I would say I’m moving south but they’re all getting crazy weather too. Somewhere in Florida they had a tornado today.

Dear Al Gore,
Please send help. Thanks.
Your fan,
Sherry who is fed up of this stupid weather, global warming sucks, yay green.

Turns out Hayley is ready for Kindergarten

When the Parent Bloggers Network was looking for people to review a book called Let’s Get Ready For Kindergarten! I immediately replied with a yes. Hayley is so excited about going to school in the fall and is disappointed that September is still so far away, so I thought it would be fun for her and useful as well to see what sorts of things she can do to prepare for Kindergarten.

The Let’s Get Ready for Kindergarten book (and its follow-up about first grade) was created by Stacey Kannenberg, a mother who was disappointed to find out that although the curriculum for Kindergarten has changed a lot (remember when it was half days full of singing and playing with toys? It’s more in-depth now) there were very few resources available for parents who wanted to help their child gear up for the leap into school.

It turns out that Hayley is more than ready for Kindergarten. The book covers things like colors, shapes, numbers, seasons, opposites, things that are alike, the alphabet, and so on. There’s also a place for them to learn their full name, phone number, and address. Hayley’s known all those things except her address for quite some time now. However, she generally only counts up to about 20 or so, and so the fact that the book goes up to a hundred has inspired her to practice those, since she never had much interest. It also teaches them how to count by fives.

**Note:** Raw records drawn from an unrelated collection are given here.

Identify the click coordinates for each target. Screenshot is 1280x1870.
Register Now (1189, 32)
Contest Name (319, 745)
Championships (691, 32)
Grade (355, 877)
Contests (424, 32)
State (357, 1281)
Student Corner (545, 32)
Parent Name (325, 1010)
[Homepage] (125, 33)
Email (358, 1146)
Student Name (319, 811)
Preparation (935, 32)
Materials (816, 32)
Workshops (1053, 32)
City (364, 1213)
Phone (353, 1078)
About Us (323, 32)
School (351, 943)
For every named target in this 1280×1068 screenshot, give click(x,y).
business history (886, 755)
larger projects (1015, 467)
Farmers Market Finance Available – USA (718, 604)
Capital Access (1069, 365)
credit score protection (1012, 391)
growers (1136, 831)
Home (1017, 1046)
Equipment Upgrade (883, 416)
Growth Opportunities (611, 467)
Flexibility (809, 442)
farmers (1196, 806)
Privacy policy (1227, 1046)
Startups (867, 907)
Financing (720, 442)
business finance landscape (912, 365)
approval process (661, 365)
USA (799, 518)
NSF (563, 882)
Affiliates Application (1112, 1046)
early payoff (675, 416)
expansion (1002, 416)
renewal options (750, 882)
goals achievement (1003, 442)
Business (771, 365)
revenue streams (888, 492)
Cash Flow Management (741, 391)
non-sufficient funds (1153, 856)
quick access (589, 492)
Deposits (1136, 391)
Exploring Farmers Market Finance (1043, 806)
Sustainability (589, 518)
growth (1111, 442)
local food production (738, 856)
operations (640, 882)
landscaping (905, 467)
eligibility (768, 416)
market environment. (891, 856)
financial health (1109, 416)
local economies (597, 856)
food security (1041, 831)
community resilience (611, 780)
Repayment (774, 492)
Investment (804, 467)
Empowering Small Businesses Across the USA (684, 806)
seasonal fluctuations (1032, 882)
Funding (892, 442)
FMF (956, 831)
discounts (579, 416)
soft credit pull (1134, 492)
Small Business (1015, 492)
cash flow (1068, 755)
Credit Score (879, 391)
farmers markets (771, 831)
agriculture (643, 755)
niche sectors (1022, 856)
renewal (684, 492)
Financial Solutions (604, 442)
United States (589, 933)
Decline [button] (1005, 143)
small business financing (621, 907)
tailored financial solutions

Also, although she knows most of the stuff covered in the book, she likes flipping through it and affirming that to herself. I guess she’s going to be a nerd like me, excited about school supplies and “textbooks”. It also made me feel a little better about the inevitable start to her school career, because I know I’m not just tossing her blindly into something where she’ll be lost and bewildered.

Now if only Stacey Kannenberg could write a book for the parents, perhaps titled, “Let’s Get Ready to Put Our Kids On the School Bus Without Crying That Our Little Ones Are Growing Up”, I’ll be all set for Kindergarten too!